I won't even try to deny what you went through, and making you who you are, BUT why don't you ever consider the fact that you are from a poor, uneducated city, and this may have effected your experiences?. It's like you claim you went through this all over the west coast, and therefore can speak for other asians, but this isn't the case. Of course you will feel racism in a place where the resources are rare, and it's about survival of the fittest.
If Stockton is a place that doesn't value education, chances are they will not value you for being different from them as they don't value having knowledge of the world, and the more complex things around them. Why can't you understand this?.
Stockton ranks dead last in literacy | Recordnet.com
Stockton ranks dead last in literacy
STOCKTON - You might be the only person reading this story. Or anything else, for that matter.
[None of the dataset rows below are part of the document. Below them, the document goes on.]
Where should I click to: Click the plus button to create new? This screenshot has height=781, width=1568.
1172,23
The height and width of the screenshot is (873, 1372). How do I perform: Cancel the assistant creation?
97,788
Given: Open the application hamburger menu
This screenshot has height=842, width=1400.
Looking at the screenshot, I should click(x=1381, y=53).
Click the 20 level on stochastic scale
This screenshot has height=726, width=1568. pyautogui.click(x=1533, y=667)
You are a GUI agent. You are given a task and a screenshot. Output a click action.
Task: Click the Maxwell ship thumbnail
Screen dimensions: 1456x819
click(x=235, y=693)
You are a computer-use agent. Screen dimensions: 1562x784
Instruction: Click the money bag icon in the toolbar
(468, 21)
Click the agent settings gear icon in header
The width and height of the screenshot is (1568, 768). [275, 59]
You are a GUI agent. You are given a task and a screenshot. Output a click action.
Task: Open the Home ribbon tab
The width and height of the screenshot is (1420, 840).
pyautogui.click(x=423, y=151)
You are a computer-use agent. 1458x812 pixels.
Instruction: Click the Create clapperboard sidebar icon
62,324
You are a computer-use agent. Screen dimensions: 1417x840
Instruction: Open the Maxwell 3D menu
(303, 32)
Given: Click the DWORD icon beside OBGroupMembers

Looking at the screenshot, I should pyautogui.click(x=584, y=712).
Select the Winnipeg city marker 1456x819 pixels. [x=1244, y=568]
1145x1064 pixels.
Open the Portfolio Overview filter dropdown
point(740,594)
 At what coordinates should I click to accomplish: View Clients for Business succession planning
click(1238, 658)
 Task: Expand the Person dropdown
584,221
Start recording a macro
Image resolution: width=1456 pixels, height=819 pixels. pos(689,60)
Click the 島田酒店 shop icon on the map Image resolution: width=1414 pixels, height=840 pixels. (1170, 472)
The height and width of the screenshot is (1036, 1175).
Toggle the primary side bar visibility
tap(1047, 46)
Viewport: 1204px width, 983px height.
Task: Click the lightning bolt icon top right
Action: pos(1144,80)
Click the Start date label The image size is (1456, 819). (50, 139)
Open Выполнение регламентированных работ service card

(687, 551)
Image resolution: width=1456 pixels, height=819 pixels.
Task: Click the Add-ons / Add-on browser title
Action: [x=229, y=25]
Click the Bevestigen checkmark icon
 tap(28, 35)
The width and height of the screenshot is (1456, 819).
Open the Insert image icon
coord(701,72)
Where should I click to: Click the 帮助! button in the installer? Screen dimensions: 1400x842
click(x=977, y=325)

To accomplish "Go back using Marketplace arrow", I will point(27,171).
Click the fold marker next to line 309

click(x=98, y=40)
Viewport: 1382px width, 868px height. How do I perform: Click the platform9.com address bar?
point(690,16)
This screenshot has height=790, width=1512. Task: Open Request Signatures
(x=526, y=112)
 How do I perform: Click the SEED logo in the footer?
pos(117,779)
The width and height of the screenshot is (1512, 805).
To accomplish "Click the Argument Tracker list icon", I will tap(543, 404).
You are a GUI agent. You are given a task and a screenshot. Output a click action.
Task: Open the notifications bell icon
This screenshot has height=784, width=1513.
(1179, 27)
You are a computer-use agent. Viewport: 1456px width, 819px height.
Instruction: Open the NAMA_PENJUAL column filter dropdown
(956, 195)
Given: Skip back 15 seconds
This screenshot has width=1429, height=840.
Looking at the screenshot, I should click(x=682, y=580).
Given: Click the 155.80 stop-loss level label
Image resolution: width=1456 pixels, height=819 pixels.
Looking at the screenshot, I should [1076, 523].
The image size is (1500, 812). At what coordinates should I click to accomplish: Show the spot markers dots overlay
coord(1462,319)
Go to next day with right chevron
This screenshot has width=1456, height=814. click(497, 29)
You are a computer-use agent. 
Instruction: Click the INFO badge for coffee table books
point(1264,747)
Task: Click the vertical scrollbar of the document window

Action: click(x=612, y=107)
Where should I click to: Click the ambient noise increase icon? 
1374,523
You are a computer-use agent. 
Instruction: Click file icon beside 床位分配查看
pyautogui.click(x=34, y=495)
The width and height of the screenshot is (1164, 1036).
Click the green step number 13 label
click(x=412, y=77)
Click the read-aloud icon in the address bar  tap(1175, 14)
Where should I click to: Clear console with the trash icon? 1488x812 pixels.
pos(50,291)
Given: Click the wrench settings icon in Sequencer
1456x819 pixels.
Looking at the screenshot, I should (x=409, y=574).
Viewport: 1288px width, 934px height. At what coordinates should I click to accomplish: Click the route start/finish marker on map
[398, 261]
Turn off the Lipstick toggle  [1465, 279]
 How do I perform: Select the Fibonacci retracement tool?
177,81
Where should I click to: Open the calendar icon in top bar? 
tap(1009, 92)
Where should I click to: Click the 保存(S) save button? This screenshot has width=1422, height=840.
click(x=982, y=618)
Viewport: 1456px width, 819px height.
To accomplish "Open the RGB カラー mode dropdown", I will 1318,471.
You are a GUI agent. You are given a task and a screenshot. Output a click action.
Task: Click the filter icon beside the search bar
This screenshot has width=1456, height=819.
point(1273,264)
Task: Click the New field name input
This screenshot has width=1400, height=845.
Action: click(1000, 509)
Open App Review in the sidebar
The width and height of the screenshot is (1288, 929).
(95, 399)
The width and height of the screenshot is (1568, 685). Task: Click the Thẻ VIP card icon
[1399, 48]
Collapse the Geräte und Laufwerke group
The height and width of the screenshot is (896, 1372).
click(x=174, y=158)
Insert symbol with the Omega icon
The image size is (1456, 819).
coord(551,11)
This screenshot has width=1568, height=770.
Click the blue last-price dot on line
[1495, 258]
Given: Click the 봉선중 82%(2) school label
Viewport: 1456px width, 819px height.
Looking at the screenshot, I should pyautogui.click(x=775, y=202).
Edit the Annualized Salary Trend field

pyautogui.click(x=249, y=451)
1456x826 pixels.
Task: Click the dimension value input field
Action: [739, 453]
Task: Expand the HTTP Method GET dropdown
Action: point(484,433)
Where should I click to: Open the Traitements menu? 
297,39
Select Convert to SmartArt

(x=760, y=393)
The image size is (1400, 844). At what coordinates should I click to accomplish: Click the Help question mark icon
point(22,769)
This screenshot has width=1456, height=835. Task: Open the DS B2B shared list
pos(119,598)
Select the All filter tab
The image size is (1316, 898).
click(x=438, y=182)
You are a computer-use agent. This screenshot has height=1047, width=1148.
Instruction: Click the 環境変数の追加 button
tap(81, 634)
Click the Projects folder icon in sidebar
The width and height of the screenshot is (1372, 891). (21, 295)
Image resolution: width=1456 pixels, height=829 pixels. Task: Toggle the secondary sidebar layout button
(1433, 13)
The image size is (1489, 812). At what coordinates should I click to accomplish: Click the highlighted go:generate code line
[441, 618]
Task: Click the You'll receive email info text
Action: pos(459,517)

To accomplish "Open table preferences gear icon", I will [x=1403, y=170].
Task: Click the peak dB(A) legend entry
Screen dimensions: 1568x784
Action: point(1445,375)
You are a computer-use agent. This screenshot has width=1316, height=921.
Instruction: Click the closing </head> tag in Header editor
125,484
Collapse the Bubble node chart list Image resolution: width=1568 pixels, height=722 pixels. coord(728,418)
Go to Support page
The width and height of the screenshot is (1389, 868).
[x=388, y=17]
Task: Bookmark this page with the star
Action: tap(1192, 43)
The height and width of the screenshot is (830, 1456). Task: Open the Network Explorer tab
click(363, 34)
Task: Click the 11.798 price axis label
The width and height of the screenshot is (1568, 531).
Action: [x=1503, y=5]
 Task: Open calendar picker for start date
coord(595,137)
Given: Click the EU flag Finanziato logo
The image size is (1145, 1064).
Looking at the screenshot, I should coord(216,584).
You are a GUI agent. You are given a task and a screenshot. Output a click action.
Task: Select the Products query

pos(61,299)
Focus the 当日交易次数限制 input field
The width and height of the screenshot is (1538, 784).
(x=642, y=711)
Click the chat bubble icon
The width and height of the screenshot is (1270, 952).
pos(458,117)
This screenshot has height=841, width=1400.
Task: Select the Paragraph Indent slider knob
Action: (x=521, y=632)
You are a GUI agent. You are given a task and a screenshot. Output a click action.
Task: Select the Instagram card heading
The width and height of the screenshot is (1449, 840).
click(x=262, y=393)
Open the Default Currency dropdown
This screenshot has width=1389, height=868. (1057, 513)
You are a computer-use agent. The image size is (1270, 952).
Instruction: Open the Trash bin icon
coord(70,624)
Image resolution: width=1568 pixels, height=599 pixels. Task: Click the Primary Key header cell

For the second year in a row, Stockton ranks last in a study of literacy in the nation's largest 70 cities.
The report, America's Most Literate Cities, considers not whether residents can read, but whether they do. It examined newspaper circulation, library and Internet use, educational attainment and the number of periodicals published in cities that have populations of at least 250,000.
Seattle ranks first overall. El Paso, Texas, finished second to last in the study, published this week by Central Connecticut State University.
Stockton ranks lower than 60th in all but one measure, Internet resources. Based on its number of library connections, public and commercial access points and percent of adults who have read a newspaper or ordered a book online, Stockton ranks No. 45.
http://www.recordnet.com/apps/pbcs.dll/article?AID=/20080717/A_NEWS/807170338
"According to the statistics, 54.2 percent of Stockton Unified high school students dropped out from 2003-04 through 2006-07, the last year for which statistics are available. In 2006-07 alone, 15.3 percent of the district's high school students dropped out."
"The state statistics were released nine months after three of the four Stockton Unified comprehensive high schools - Edison, Franklin and Stagg - were labeled "dropout factories" in an analysis by a researcher at Johns Hopkins University. That report, assessing numbers through 2006, said fewer than 50 percent of freshmen at those schools made it to their senior year at the same school."